To understand his architecture is to recognise a number of constants that recur throughout his work, a series of attitudes that surface again and again in his projects.
Architecture as object in the landscape
One of the most recognisable features of Radić’s work is the way his buildings occupy the territory. Rather than dissolving into their surroundings or asserting themselves as monumental gestures, many of his architectures appear as almost autonomous objects within the landscape. This deliberate presence establishes a relationship of contrast that allows the scale of the territory to be perceived more clearly.
In projects such as Casa Pite or Casa Prisma, architecture appears as a clear figure resting on the ground. The building does not attempt to mimic the landscape, yet it does not ignore it either: it is placed within it with a certain distance, as if it were a carefully deposited object within the site.



Matter as language
In Radić’s architecture, materials constitute the true language of the project — something more than a mere constructive medium. Concrete, stone, wood, copper or translucent materials appear in his work with an immediate physical presence. They are often used without finishes, allowing time, light and climate to transform their appearance.
This approach reveals a strongly sculptural understanding of architecture. It is no coincidence that the architect has maintained a long-standing collaboration with the Chilean sculptor Marcela Correa, his wife. In many of his projects, the building appears almost modelled rather than constructed, as though it were a material piece placed within the territory.
Between the archaic and the contemporary
Another key aspect of his work lies in the tension between apparently opposing references. The forms that appear in his architecture — domes, shelters, compact volumes or elementary structures — often evoke primitive constructions. Yet these figures are realised through contemporary techniques and materials.
This combination produces an architecture that is difficult to classify. In the pavilion he designed for the Serpentine Galleries in London, for example, a large translucent shell rested on blocks of stone, as if it were either an ancient ruin or a futuristic artefact. Radić seems particularly interested in this ambiguous territory where past and present overlap.

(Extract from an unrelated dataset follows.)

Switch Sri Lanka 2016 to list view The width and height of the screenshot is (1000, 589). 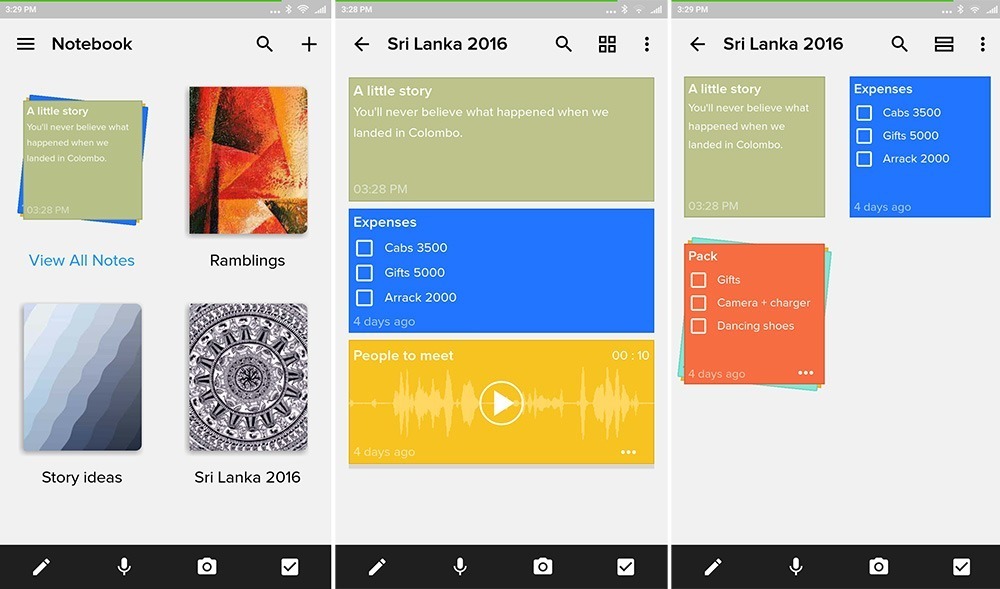942,43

Spaces conceived through experience
Although some of his architectures possess a strong presence as objects, spatial experience remains central to his work. In many of his houses, circulation unfolds through clear sequences of rooms, courtyards and openings that frame the landscape. His architecture, beyond fulfilling its function, constructs situations in which the body perceives light, material and distance in relation to the surrounding environment. This attention to everyday use explains why, even in experimental projects, his buildings retain a recognisable domestic dimension.
An architecture open to imagination
Perhaps the most difficult quality to describe in Radić’s work is its capacity to suggest stories. His buildings often seem to belong to a world slightly displaced from everyday reality. A translucent shell resting on rocks, a house emerging from the forest or a red volume illuminating the edge of a river are images that evoke a narrative dimension. Yet this imaginative layer never dominates the project. It emerges instead from the way architecture relates to place, to matter and to the scale of the human body.

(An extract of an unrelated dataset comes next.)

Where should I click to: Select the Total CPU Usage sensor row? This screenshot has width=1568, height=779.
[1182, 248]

A trajectory recognised by the Pritzker
The recognition of the Pritzker Architecture Prize confirms the relevance of an architectural practice that has developed with remarkable independence. In a global panorama often driven by the search for media icons, the work of Smiljan Radić demonstrates that architecture can also advance through a quieter form of exploration.
His work proposes a way of observing the territory and of building within it where intuition, material culture and imagination continue to play a fundamental role. In that balance between reflection and freedom lies, perhaps, the reason why his architecture continues to attract attention around the world: because each of his projects returns to the same essential question, approached differently every time — how to inhabit the landscape.